The upright shaft is wooden, in two sections for reasons noted above. It is twelve sided, 18 in across the flats and 30 ft 4 in long in total. The wallower is of compass arm construction, 5 ft 4 in in diameter with 43 cogs. At the bottom of the upright shaft, the 10 ft compass arm great spur wheel has 126 cogs. It drives four pairs of underdrift millstones via stone nuts with 24 cogs.
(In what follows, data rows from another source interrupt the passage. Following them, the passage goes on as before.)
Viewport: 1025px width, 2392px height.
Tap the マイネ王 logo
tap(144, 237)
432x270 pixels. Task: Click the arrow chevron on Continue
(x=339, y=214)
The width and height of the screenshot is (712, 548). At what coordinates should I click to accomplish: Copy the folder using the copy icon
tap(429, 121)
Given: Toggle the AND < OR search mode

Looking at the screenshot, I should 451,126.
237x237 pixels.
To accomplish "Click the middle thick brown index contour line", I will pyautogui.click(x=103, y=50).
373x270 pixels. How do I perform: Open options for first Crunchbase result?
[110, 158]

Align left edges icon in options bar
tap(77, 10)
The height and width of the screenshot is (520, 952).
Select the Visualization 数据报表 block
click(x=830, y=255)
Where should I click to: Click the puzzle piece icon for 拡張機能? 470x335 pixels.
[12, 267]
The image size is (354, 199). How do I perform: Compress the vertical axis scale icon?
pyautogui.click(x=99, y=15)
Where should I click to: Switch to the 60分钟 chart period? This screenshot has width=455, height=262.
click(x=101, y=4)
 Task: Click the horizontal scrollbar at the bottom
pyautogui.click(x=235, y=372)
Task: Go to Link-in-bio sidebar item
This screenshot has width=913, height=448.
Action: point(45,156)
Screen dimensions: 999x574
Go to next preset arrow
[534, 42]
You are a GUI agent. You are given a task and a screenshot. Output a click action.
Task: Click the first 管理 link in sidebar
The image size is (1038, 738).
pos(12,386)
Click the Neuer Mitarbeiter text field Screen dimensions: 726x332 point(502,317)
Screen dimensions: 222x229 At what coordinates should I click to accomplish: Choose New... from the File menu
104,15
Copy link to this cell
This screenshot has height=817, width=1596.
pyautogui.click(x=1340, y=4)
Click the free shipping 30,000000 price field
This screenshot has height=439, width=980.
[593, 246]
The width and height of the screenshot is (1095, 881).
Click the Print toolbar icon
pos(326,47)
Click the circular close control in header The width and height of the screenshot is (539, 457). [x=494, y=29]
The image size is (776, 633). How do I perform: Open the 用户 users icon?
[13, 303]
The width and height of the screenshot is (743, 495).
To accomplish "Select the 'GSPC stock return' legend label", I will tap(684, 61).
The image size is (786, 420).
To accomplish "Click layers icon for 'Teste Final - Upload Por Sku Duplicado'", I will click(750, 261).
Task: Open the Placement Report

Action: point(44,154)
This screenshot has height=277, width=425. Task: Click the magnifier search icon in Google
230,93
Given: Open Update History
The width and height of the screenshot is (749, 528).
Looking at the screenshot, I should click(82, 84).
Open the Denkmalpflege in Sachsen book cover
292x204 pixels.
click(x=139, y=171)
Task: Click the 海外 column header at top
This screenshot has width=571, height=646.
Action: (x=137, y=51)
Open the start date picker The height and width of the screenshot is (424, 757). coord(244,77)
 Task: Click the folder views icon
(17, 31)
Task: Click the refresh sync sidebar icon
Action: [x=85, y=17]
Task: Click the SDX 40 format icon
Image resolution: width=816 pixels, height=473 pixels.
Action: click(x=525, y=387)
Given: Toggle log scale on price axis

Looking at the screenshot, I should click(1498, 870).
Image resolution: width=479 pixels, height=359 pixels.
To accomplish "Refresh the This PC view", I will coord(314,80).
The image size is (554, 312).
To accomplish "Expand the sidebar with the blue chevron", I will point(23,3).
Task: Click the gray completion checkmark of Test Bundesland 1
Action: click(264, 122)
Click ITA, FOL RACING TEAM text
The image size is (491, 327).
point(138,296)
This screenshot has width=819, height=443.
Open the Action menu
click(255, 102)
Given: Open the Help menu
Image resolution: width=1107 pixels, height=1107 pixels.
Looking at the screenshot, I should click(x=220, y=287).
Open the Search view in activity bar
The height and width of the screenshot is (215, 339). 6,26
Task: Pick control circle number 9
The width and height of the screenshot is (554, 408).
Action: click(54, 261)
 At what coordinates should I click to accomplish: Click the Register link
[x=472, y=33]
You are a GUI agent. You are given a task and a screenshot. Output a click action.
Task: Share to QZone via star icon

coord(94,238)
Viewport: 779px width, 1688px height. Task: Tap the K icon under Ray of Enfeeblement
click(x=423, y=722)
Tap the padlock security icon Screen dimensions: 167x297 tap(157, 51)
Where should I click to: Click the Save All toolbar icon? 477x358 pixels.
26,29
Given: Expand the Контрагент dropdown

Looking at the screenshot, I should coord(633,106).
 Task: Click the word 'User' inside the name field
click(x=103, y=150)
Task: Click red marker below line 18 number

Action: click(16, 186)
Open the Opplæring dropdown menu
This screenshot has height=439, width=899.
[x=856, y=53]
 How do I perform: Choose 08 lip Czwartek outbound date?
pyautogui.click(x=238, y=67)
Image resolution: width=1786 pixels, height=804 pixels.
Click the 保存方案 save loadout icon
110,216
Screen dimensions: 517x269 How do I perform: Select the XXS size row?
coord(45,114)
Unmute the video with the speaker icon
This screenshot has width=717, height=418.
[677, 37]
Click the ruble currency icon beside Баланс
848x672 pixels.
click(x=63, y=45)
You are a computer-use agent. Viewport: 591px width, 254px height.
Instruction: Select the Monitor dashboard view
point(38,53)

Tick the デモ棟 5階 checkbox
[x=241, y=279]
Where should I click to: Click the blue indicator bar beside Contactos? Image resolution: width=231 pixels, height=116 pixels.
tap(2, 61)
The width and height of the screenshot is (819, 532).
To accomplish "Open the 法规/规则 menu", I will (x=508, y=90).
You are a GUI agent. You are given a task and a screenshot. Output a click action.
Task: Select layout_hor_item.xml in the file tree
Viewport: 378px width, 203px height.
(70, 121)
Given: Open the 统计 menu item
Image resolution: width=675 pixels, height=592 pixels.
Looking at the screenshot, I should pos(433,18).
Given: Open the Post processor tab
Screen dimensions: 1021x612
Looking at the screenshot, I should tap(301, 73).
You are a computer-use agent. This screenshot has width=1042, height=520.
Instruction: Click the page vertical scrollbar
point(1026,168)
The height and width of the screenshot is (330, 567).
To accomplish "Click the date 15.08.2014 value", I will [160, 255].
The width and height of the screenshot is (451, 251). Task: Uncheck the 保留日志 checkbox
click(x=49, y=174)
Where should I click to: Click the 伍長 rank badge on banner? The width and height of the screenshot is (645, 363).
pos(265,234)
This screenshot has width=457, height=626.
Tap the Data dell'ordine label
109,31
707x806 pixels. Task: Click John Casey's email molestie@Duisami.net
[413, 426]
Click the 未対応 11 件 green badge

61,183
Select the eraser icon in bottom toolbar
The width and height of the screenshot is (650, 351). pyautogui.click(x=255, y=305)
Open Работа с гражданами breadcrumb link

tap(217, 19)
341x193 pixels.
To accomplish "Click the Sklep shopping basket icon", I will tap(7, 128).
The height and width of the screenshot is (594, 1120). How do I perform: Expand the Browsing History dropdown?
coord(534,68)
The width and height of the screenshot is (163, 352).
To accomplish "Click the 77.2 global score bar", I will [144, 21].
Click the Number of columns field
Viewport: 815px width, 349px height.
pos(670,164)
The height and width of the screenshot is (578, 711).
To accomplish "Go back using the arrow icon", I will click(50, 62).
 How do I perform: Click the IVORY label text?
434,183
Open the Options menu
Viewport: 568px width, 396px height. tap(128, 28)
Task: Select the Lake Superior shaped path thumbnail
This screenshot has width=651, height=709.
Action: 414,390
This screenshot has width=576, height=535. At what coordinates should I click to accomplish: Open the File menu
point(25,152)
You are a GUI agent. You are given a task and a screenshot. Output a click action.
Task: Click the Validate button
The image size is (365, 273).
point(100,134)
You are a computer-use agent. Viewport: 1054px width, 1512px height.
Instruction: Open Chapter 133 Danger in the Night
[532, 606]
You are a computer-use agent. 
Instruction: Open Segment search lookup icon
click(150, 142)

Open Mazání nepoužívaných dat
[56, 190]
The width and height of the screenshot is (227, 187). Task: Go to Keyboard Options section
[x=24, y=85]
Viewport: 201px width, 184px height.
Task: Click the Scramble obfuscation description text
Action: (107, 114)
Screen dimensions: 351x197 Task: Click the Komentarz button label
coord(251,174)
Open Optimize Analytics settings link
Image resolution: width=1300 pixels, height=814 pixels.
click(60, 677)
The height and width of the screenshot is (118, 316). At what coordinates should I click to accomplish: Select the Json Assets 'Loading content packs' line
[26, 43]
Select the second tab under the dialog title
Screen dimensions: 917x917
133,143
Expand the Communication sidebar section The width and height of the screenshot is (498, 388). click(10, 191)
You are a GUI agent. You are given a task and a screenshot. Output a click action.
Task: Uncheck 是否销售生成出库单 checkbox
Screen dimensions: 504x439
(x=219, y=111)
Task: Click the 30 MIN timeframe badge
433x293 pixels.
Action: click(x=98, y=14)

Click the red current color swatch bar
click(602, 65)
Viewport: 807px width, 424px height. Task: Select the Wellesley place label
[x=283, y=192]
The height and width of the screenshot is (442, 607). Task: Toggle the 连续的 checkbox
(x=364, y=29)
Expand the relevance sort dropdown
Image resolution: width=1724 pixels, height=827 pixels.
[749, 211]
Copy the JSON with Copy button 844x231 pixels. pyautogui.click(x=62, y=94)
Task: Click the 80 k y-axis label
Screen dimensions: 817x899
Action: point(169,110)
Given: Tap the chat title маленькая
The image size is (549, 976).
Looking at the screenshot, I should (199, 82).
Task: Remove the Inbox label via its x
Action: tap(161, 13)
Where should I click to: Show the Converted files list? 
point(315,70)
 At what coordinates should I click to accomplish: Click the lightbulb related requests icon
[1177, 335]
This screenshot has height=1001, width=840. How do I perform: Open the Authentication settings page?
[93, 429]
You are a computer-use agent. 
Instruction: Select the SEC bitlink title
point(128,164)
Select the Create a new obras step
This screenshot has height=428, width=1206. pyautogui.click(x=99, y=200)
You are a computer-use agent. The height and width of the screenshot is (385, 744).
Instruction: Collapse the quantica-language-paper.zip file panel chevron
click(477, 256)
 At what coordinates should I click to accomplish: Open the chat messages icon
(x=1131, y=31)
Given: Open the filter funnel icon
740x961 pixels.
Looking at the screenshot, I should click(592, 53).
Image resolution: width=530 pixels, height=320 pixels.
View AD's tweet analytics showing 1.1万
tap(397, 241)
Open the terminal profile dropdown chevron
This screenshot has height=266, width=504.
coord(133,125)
The millstones are three pairs of French Burr stones and one pair of Peak stones. Two pairs of the French Burr stones are 4 ft 6 in in diameter, and the other two pairs of millstones are 4 ft in diameter.

===Steam engine===
The steam engine was located in a brick building built against the north-east side of the windmill, and drove two pairs of millstones, a centrifugal governor, and a sack hoist. The steam-driven millstones were located on two levels and driven by a 2+1/2 in shaft of 50 ft length, those on the upper floor being driven by a cast-iron bevel wheel with wooden cog inserts. It was also able to work various dressing machines in the windmill, but not the wind-driven stones. There is some difference over the exact type of engine, it being variously described as a grasshopper engine built by Napiers, and a Cornish boiler by Davey Paxman & Co. Both sources agree that the engine had formerly been used in a Thames steamboat. The steam engine itself was removed in 1940 and taken to South West Essex Technical College in Walthamstow, while the building and remaining contents were removed in 1960, with two of the millstones remaining at the windmill entrance.

==Millers==
- James Nokes 1803–1838
- Thomas Nokes 1838–1849
- Thomas Abraham 1857–1882
- John Arkell Abraham 1882–1912
- Thomas, Alfred and Clement Abraham 1912–1934

References for above:-

==Location==
The mill is located in a small open space maintained by Havering Council, known as Windmill Field on St Mary's Lane. The nearest tube stations are Upminster Bridge tube station and Upminster station. Views from the top of the windmill include Canary Wharf and the transmitter at Crystal Palace.